Juventud Rebelde - Diario de la Juventud Cubana

De la valentía y la empatía

Autor:

Ana María Domínguez Cruz

 

Días atrás escuché historias que jamás pensé escuchar. No es que sean imposibles de vivir, sino que me sorprendieron sus rostros, sus voces, sus miradas. Las historias ajenas no duelen tanto como cuando sus protagonistas las comparten contigo, y no me corresponde juzgar a nadie. Solo que ahora, después de oír lo inimaginable, para mí la valentía tiene otras formas.

Decidir emigrar es, quizá, una de las más difíciles decisiones que alguien tome en su vida. Ha sucedido desde que la humanidad existe, porque es completamente natural que las personas, e incluso los animales, se desplacen de un territorio a otro en busca de mejores condiciones para su desarrollo.

Hoy, millones de personas cruzan fronteras, guiadas por el deseo de ofrecer un futuro más prometedor a sus familias.
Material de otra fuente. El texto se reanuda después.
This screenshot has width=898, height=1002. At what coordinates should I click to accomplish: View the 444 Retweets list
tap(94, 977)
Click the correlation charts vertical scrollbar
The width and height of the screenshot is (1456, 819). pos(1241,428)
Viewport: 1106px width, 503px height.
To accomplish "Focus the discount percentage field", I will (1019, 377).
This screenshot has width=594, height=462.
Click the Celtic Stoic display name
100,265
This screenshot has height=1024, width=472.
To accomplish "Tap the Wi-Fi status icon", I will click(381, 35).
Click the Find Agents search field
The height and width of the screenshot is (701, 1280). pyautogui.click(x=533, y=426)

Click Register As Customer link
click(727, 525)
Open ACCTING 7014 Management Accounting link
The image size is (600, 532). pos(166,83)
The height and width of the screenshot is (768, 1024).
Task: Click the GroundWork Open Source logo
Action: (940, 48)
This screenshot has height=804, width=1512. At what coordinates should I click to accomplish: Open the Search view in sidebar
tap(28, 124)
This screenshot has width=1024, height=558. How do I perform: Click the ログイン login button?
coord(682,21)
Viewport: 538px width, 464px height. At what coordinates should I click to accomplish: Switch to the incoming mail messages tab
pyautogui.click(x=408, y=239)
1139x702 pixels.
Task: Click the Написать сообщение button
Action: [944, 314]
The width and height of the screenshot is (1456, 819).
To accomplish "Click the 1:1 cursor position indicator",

No les aplaudo que lo hagan de manera ilegal, arriesgándose y arriesgando en muchos casos a menores de edad, pero no dejo de reconocer que son valientes, porque en busca del éxito serán muchos los obstáculos que enfrentarán, y no siempre de manera triunfante.

Aquella mujer me contó de sus seis años trabajando «en lo que apareciera, incluso paleando nieve», durmiendo poco y reuniendo hasta el último centavo para enviarles a sus familiares las conocidas remesas o lo que allá les comprara.

«Ya regreso porque no puedo seguir más tiempo lejos de ellos, de mis hijos, de mis padres. No es fácil tener un estatus legal, y no puedo seguir viviendo bajo la incertidumbre».

Los tres hermanos, muy cerca de ella, también me hablaron de sus vicisitudes en territorio foráneo, sin apenas hablar el idioma y aceptando los trabajos que nadie quiere hacer, «para poder comprarles una casa a nuestros viejos». Y seguramente han comprado más cosas y la garantía de las comodidades materiales les proporciona la fuerza que necesitaban para permanecer allí.

¿Vale la pena? Cada quien tiene la respuesta, porque de alguna forma también poseen una historia de vida que le impulsa o no a tomar esa decisión, pero… para mí es importante compartir la reflexión en torno a ella, porque no son pocos, incluso miembros de la propia familia, quienes piensan que el que se va, siempre estará bien, y entonces la lista de pedidos de compras es interminable.

Los que emigran dejan atrás su hogar, renuncian a vínculos afectivos cercanos y a la familiaridad del entorno. Se enfrentan a un nuevo país, donde las barreras idiomáticas, culturales y sociales a menudo complican la adaptación.  Sufren el desarraigo y nunca el cristal de una pantalla será suficiente.

La verdad es que no sé hasta qué punto cualquier beneficio económico puede superar el costo emocional de estar ausente y la distancia inmensa que va creando el abismo entre los seres queridos.

Reitero, no es mi intención juzgar, solo recordar cuán valiente es quien se marcha, porque vive bajo la presión de tener éxito, no solo por ellos mismos, sino por todos aquellos que quedaron en su país natal, que confían en que su esfuerzo valga la pena.

Ciertamente, algunos logran construir nuevas vidas, encontrar oportunidades laborales que jamás imaginaron y crear redes de apoyo en sus nuevos entornos. Se convierten en embajadores de su cultura, transmiten su herencia a través de la gastronomía, las tradiciones y la comunidad. Y entonces cualquier amarga vivencia la dejan en el pasado.

Sus historias son, entonces, de amor, resiliencia y esperanza. Emprenden un viaje cuyo destino es sabido, pero no lo que encontrarán en el camino, y por eso pienso que hay que tener más empatía con ellos, y corresponderles sin derroches innecesarios ni ambiciones desmedidas. De todos modos, lo material tampoco suplirá su presencia.